« J’ai la foi d’un curé de campagne » confiait Poulenc peu avant sa mort. Quelques jours après la disparition tragique de Pierre-Octave Ferroud, c’est précisément à Rocamadour, où il s’était rendu avec Pierre Bernac, qu’il trouve la paix. En une semaine, alors que Franco déclenche la guerre civile en Espagne, et que les grèves viennent de s’éteindre en France, en août 1936, miraculeusement, éclosent les Litanies à la vierge noire, sa toute première œuvre chorale. « Calme… humble et fervent… très doux, mais chaud » indique le compositeur pour appeler la lecture de tel ou tel passage.

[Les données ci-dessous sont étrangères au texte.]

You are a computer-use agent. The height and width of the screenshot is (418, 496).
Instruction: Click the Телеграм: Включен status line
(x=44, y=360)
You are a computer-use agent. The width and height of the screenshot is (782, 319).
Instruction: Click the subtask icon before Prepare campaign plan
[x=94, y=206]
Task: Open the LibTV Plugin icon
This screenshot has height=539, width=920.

L’écriture modale, archaïsante et audacieuse est merveilleusement illustrée par Mathieu Romano et son chœur Aedes. La plus large échelle dynamique, du ppp au fff (« Reine à qui Roland… »), le magnifique contrepoint de l’orgue, qui s’enrichit progressivement, et la tessiture s’élargissant pour s’achever dans la douceur qui baignait le début, l’émotion est bien là. La pureté, l’innocence, la transparence, mais aussi la véhémence des voix de cette version première, avec orgue (1), nous captivent.

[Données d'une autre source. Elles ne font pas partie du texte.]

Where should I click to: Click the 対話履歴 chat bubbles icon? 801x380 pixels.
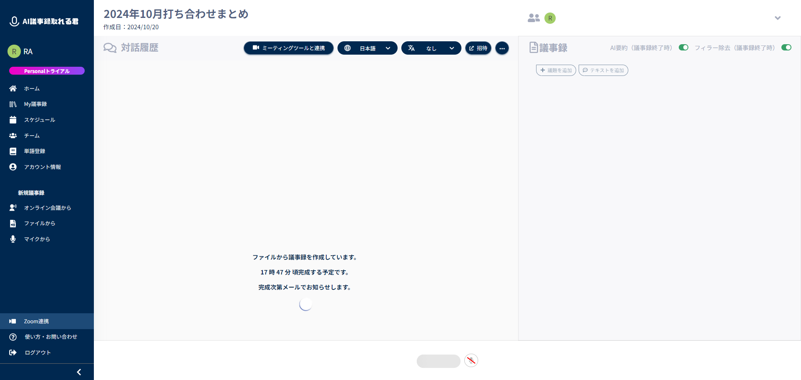(x=110, y=48)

O doulx regard, o parler gracieux, chanson de Janequin (2) ravira les fervents de chant choral. Elle s’harmonise fort bien entre les deux pièces sacrées de Poulenc, qui appréciait ce répertoire. Cependant, elle surprendra, voire scandalisera, les puristes épris d’authenticité, puisque l’invention chorale, a cappella, des chansons parisiennes de la Renaissance remonte au XIXe siècle, installée durablement ensuite par Charles Bordes et ses Chanteurs de Saint-Gervais (3). Qu’importe, la plénitude et la continuité tonale autorisent un bel enchaînement avec le Stabat mater. Deux observations cependant : la reprise de la musique pour le second quatrain, ici absolument identique, aurait appelé un changement (tutti-soli, ou substitution instrumentale aux parties de superius, altus et bassus). La seconde surprise de cette lecture réside dans la césure – que l’on ne comprend pas – entre « O grand douleur » et « O céleste planète »… oublions.

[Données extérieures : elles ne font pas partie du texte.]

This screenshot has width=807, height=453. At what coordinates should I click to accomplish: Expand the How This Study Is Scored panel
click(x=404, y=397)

Le texte du Stabat Mater a inspiré à Poulenc une de ses plus belles pages. Comme auparavant, le texte n’est pas prétexte, il est en chacun des interprètes comme sur leurs lèvres. Le Fac ut ardent, où le chœur, privé de ses barytons et basses, chante a cappella, l’orchestre se limitant à une ponctuation et à l’accord ultime, est un sommet. Jamais l’importante formation orchestrale que mobilise le compositeur ne fait masse, sinon dans de formidables tutti, d’une puissance dramatique paroxystique. La clarté subtile, les équilibres, les respirations sont illustrés ici avec ferveur, gravité comme légèreté par un chœur et un orchestre fusionnels. Les deux pages confiées à la soliste, Marianne Croux, atteignent au sublime. La pureté d’émission, le phrasé au souffle infini nous étreignent. La seconde (Fac ut portem) tout particulièrement, déploration, marche funèbre, avec le chœur, en valeurs longues. La page finale, le Quando corpus, extatique, lumineux, appelle le silence et le recueillement.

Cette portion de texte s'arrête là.